If It Ain't Broke, Defund It
Two days ago, Rep. Alcee L. Hastings (D-FL) released an urgent plea, published by The Hill. Hastings' piece focused on a Dept. of Ed. plan to grant waivers to school districts that want to circumvent certain No Child Left Behind (NCLB) requirements and programs. One such requirement that districts could apply to ignore is a stipulation that they spend a small percentage of the federal funds they receive on tutoring programs for low-income students.

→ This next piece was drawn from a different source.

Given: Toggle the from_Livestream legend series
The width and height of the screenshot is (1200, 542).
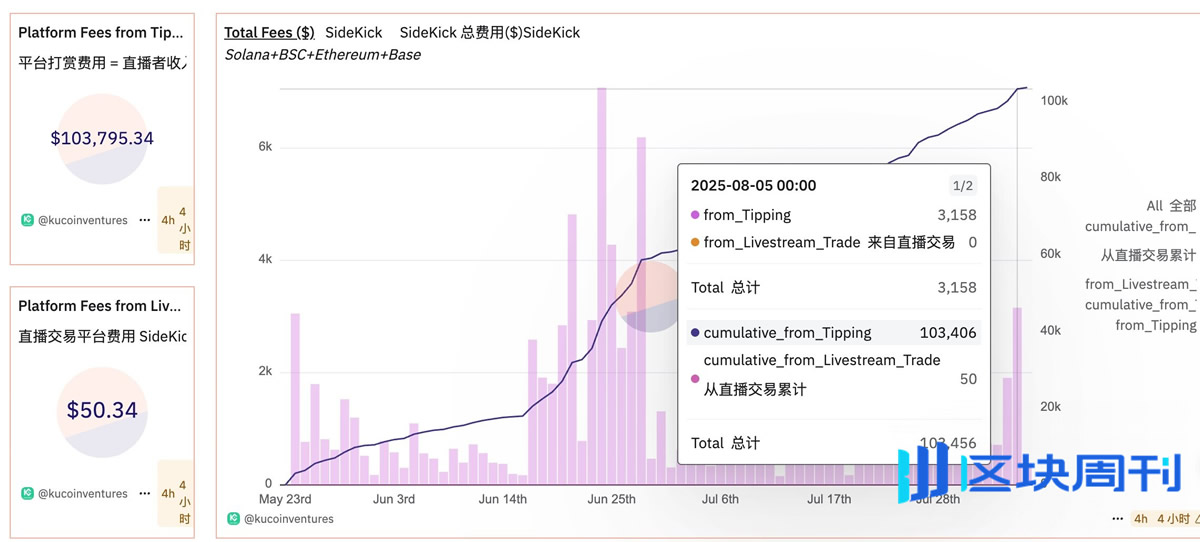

The program, called Supplementary Education Services (SES), serves about 650,000 mainly Black and Latino students each year by providing them with free tutoring to supplement their classroom instructions. What's worse is that the Dept. of Ed.'s own research (confirmed by studies by the right-leaning Rand Corporation) shows that free tutoring for low income students actually works! It improves their test scores, brings up their grades, and, most importantly, it gives them the extra attention that they simply can't get in overcrowded classroom.
Save This Program!
If you've already read Hastings' letter, go back and check out the comments sections. It's a sad display of deep antipathy, and indeed hatred, toward students stuck in low performing schools. While many who've been fixated with the debt ceiling issue are eager to dismiss any federal programs as "hand-outs" and cut them away with relish, again THIS PROGRAM WORKS.
It's cheap, too – only a small percentage of the federal cash distributed to low-income districts. No taxpayer will feel any financial pain if SES stays in place, but at least 650,000 students and their families will certainly feel the difference if this essential provision is waived away.